Newfoundland and Labrador Premier to Spend $2 Billion in Oil Revenues

Ever since Newfoundland and Labrador Premier Danny Williams won a 2 billion dollar test of wills with former Prime Minister Paul Martin over offshore oil revenues last year many in the Province and in the halls of Parliament Hill have been wondering exactly how the Province would use those revenues. Would the Province, as the Premier initially said, be used to pay down debt and balance the Provincial budget or would Province squander the proceeds as governments the world over have done in the past when faced with a large influx of cash?

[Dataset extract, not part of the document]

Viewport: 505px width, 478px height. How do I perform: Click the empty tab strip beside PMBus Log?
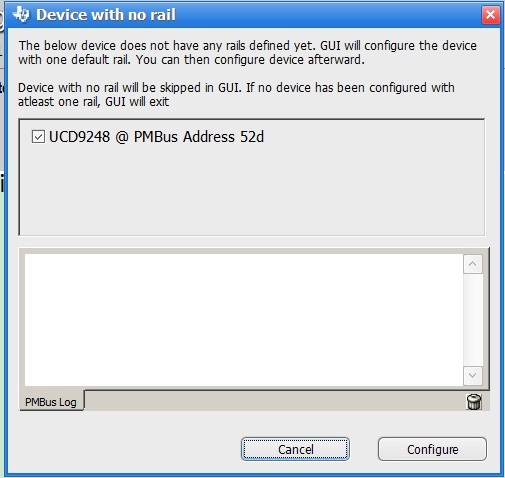[275, 401]
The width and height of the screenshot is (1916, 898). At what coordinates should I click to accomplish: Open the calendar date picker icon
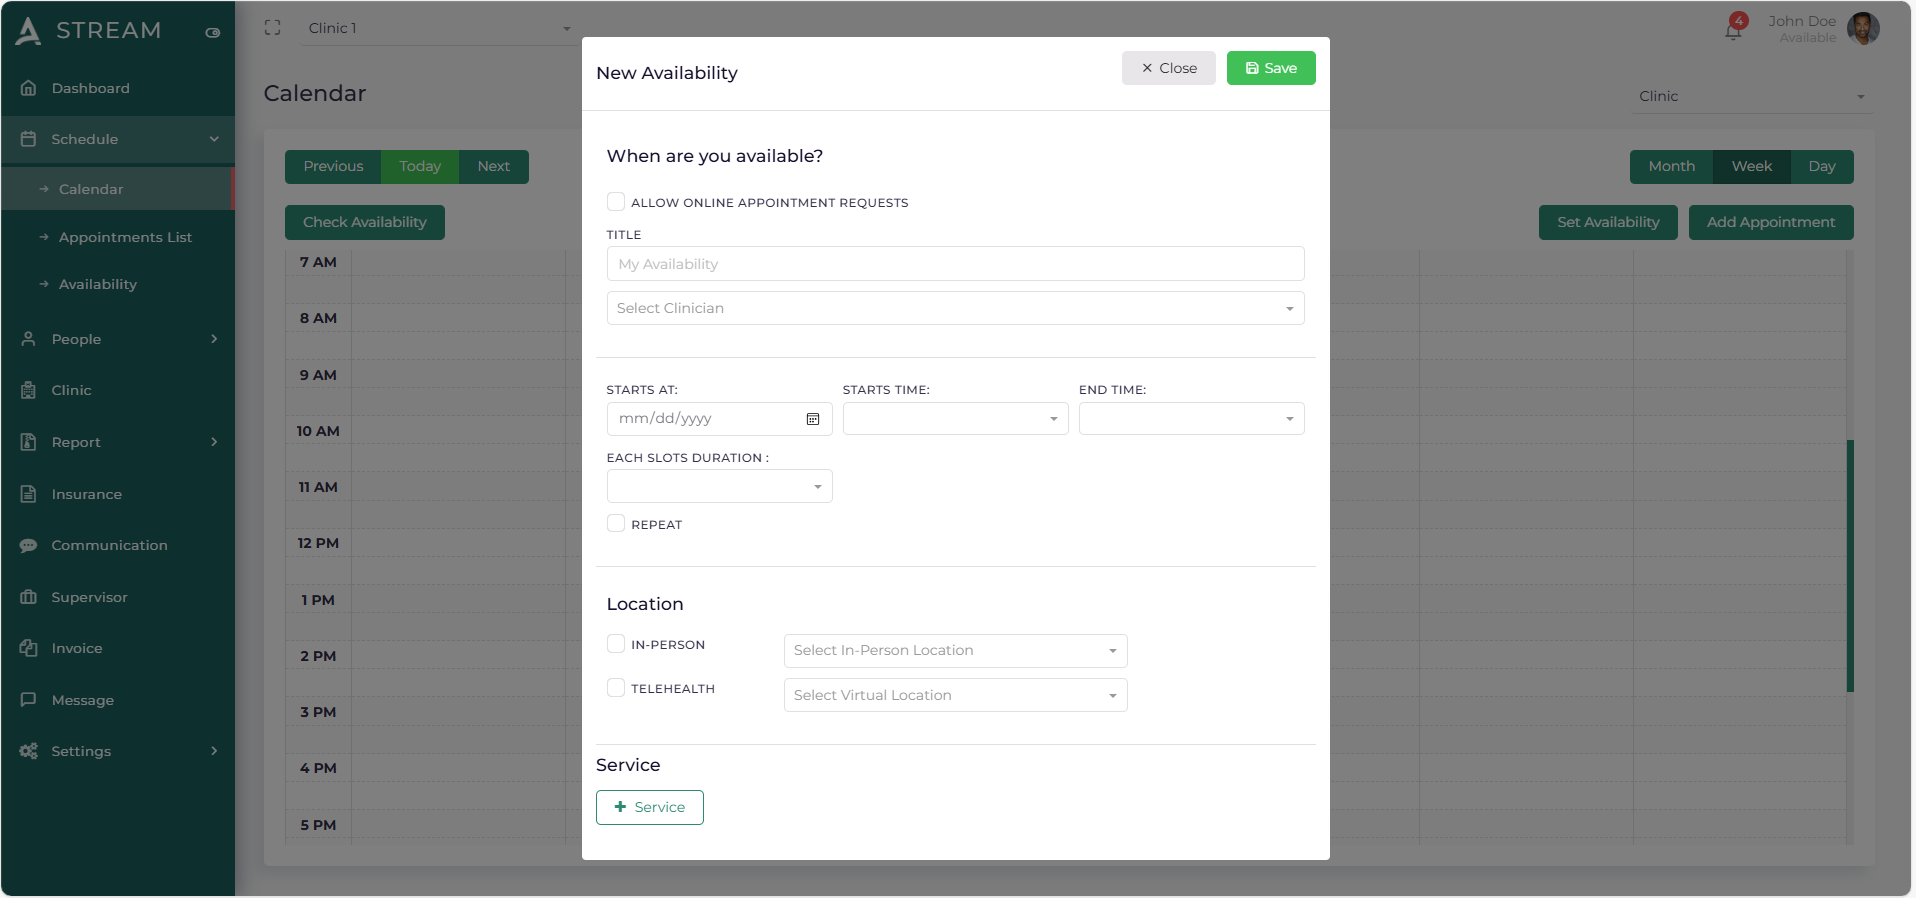(x=813, y=419)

When the revenue agreement was reached it was settled that the 2 billion dollars received by the Province was in fact an up front payment on revenues due to the Province over the next 8 years and with this in mind the disbursement of the funds has been a critical issue for the Province. Earlier this week news finally hit the streets that a decision on how to make use of those dollars was finally in the offing.

It appears Premier Williams has decided to pour the lion’s share of the 2 billion into paying off a portion of the unfunded public sector pension plans. These plans, which include the retirement funds for teachers (who appear to be the primary beneficiary’s of this move), public employees and police officers, were essentially raped and looted by former governments during leaner times. The result of this looting was a fund that is set to be completely bankrupt by 2014, at a time when many baby boomers will be retiring.

The Province is currently staggering under the highest per capita debt in the Country, approximately 12 billion, which includes billions in unfunded pension liabilities. According to Premier Williams applying the cash, perhaps as much as 1.5 billion, to the pension funds and this will allow the Province to reap about 100 million per year in interest income in perpetuity plus another 40 to 60 million per year in borrowing savings. Those additional savings are expected as a result of the improved bond rating that is expected to follow the move.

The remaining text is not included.